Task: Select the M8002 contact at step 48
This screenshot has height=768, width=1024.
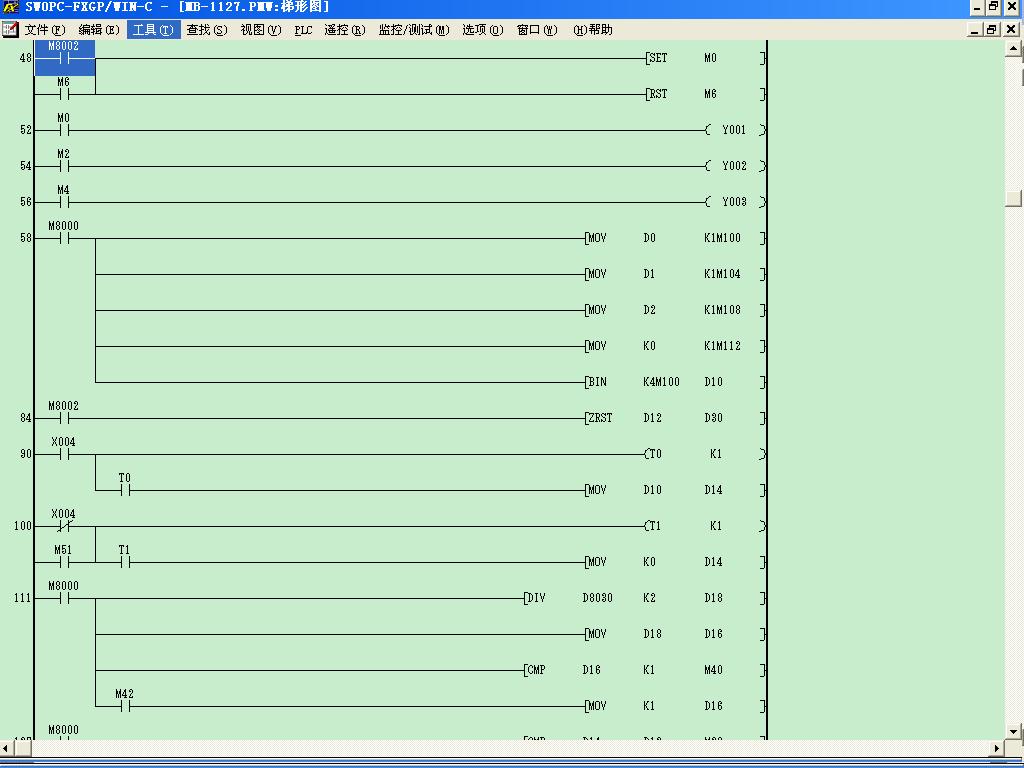Action: pyautogui.click(x=64, y=58)
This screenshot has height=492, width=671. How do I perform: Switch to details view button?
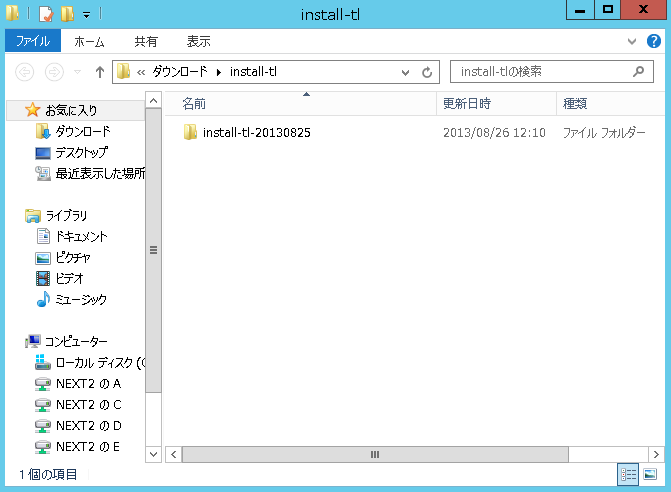(628, 474)
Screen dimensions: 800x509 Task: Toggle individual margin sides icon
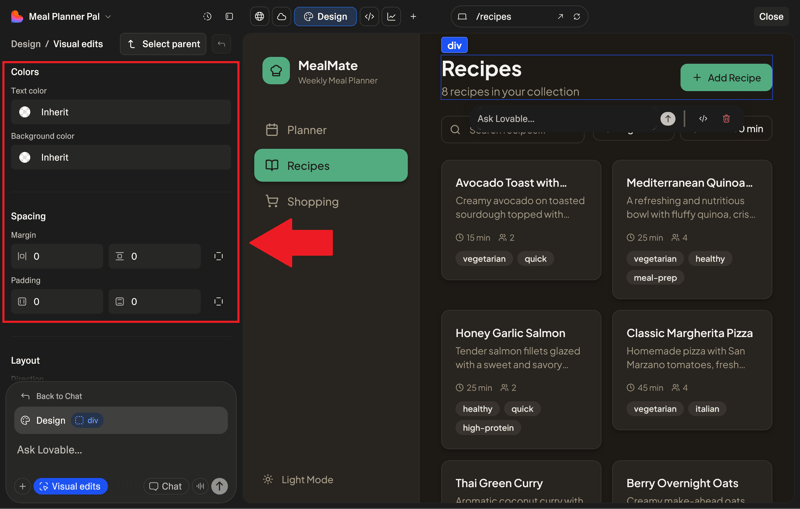point(218,257)
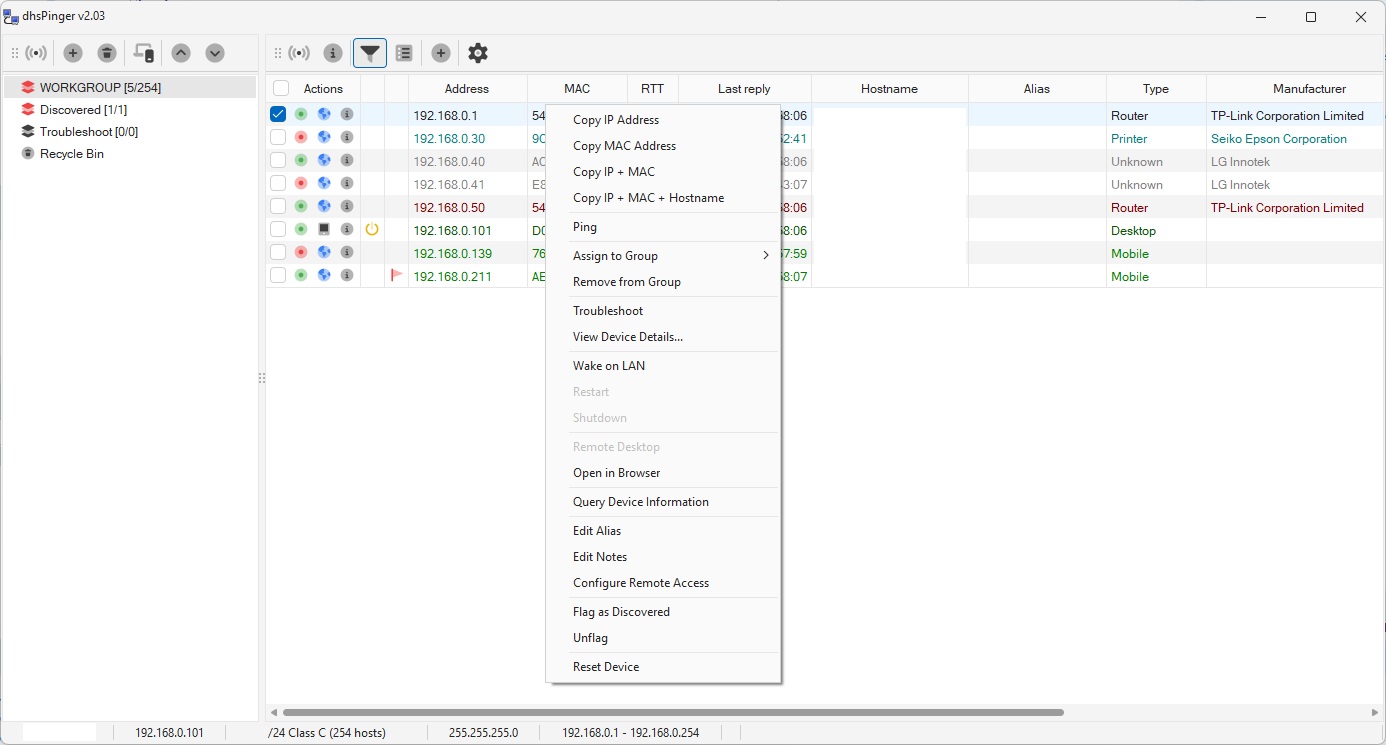This screenshot has width=1386, height=745.
Task: Click the power icon on 192.168.0.101 row
Action: coord(371,229)
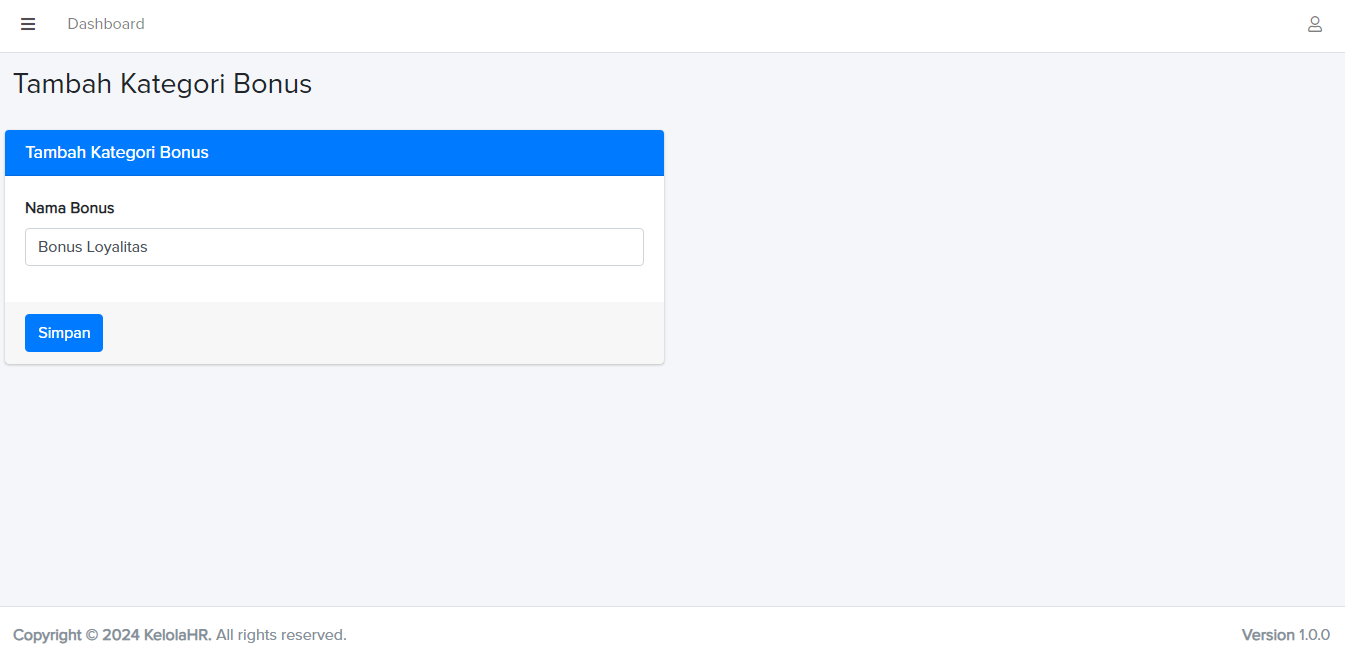Click the person silhouette icon in the navbar
The width and height of the screenshot is (1345, 663).
pyautogui.click(x=1315, y=23)
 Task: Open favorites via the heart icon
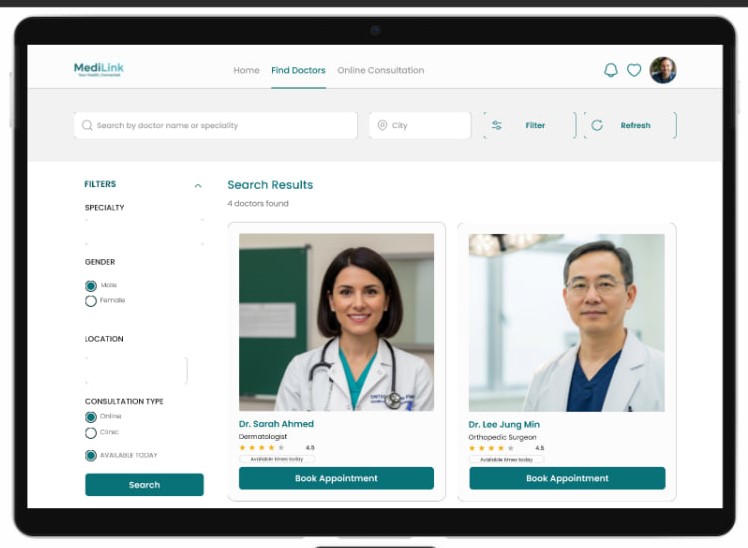click(x=634, y=70)
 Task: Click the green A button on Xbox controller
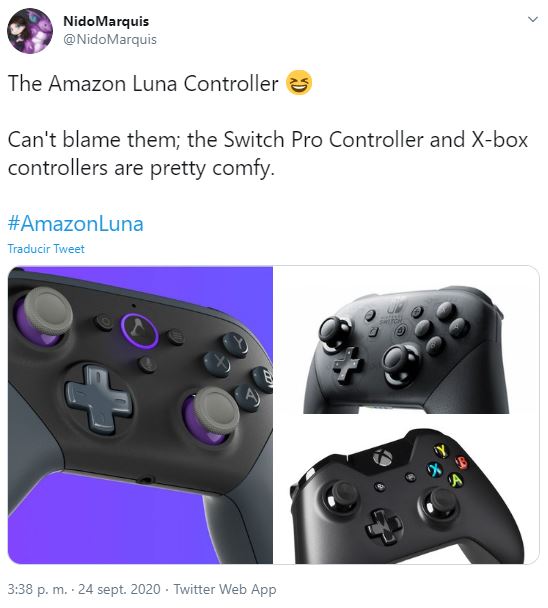click(457, 480)
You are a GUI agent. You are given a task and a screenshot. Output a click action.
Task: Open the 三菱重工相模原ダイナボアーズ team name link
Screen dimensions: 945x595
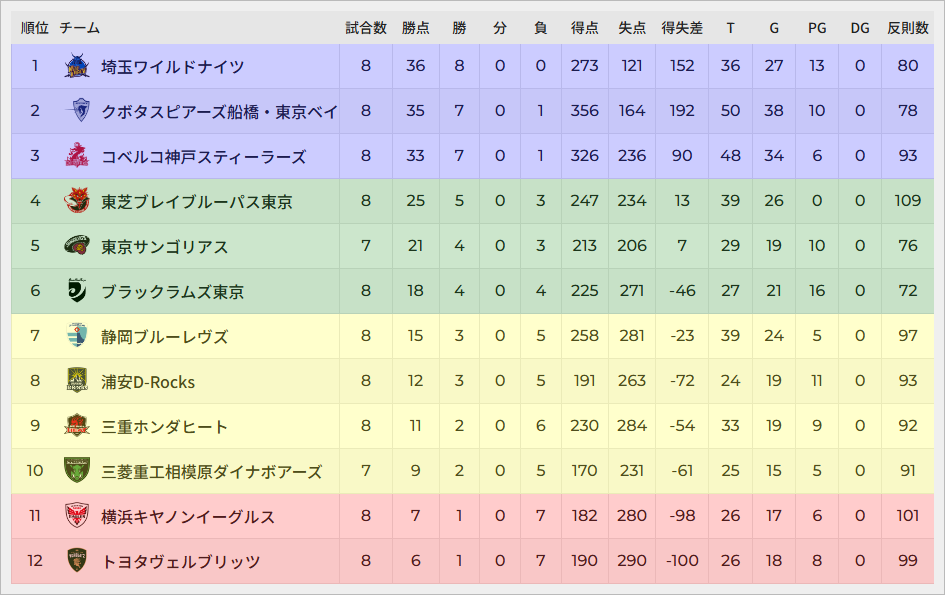tap(211, 471)
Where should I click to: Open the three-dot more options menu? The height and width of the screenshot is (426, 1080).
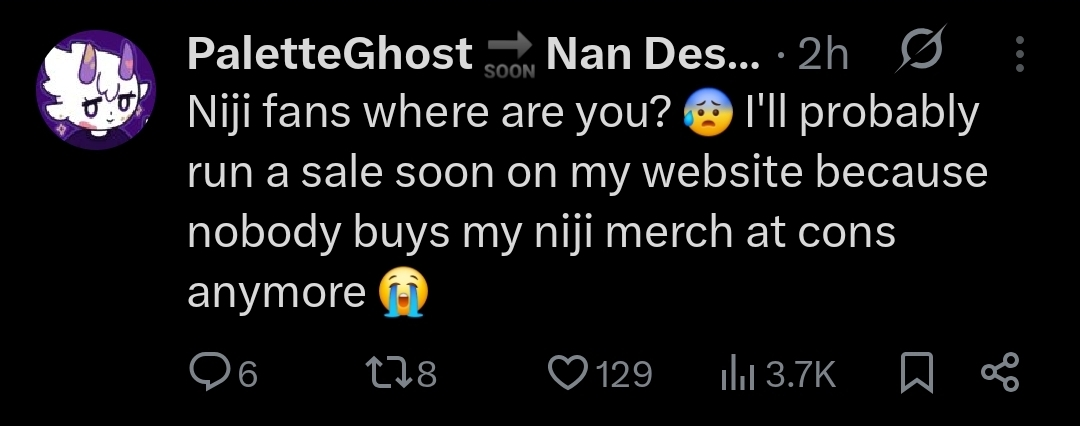tap(1019, 54)
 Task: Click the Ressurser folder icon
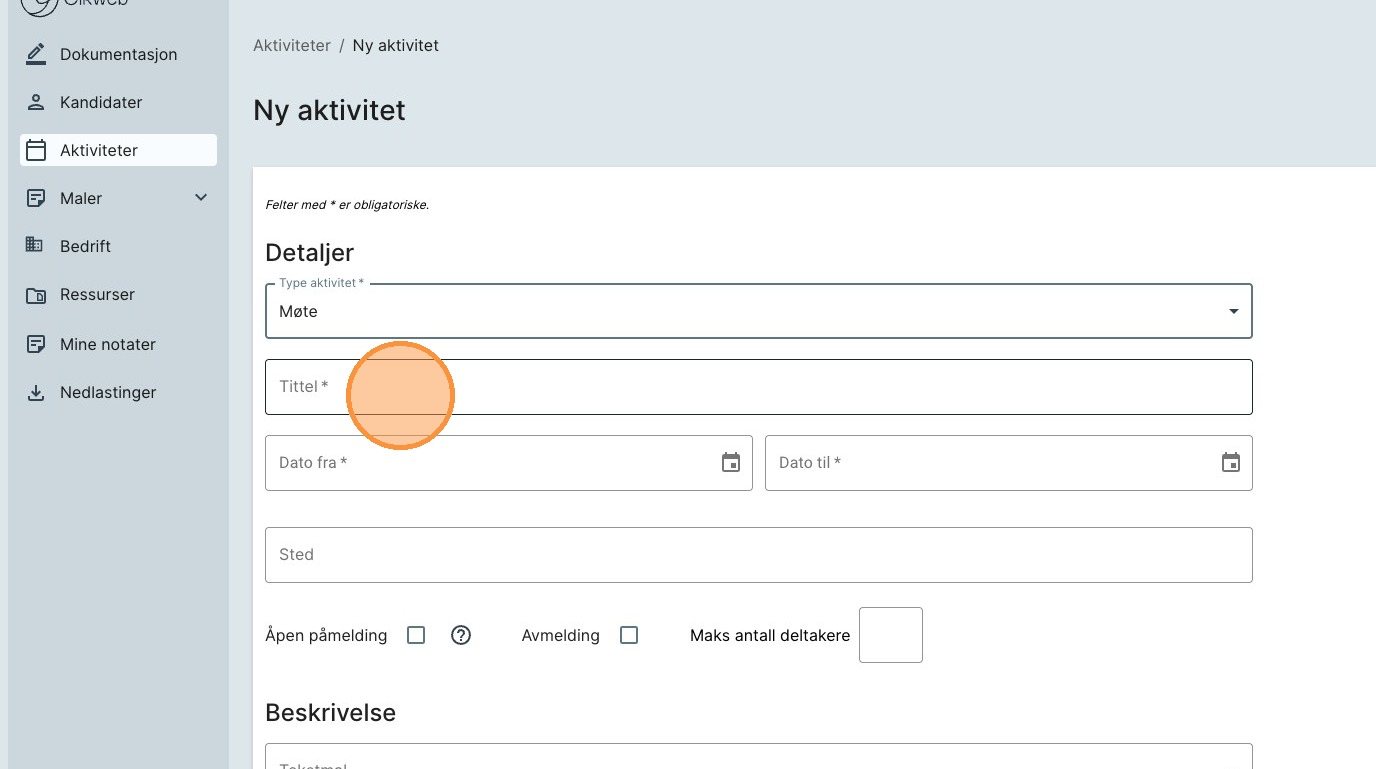pos(36,295)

### TASK ITEM
Word for word, quote the lines above. Omit the pictures.

### EXPECTED ANSWER
Task: Select the M8002 contact at step 48
This screenshot has height=768, width=1024.
Action: pyautogui.click(x=64, y=58)
This screenshot has height=492, width=671. How do I perform: Switch to details view button?
(628, 474)
Screen dimensions: 800x509 Task: Toggle individual margin sides icon
point(218,257)
This screenshot has width=1386, height=745.
Task: Click the power icon on 192.168.0.101 row
Action: coord(371,229)
Click the person silhouette icon in the navbar
The width and height of the screenshot is (1345, 663).
pyautogui.click(x=1315, y=23)
 Task: Open favorites via the heart icon
click(x=634, y=70)
 Task: Click the green A button on Xbox controller
click(457, 480)
You are a GUI agent. You are given a task and a screenshot. Output a click action.
Task: Open the 三菱重工相模原ダイナボアーズ team name link
Screen dimensions: 945x595
tap(211, 471)
Where should I click to: Open the three-dot more options menu? The height and width of the screenshot is (426, 1080).
tap(1019, 54)
 Task: Click the Ressurser folder icon
pos(36,295)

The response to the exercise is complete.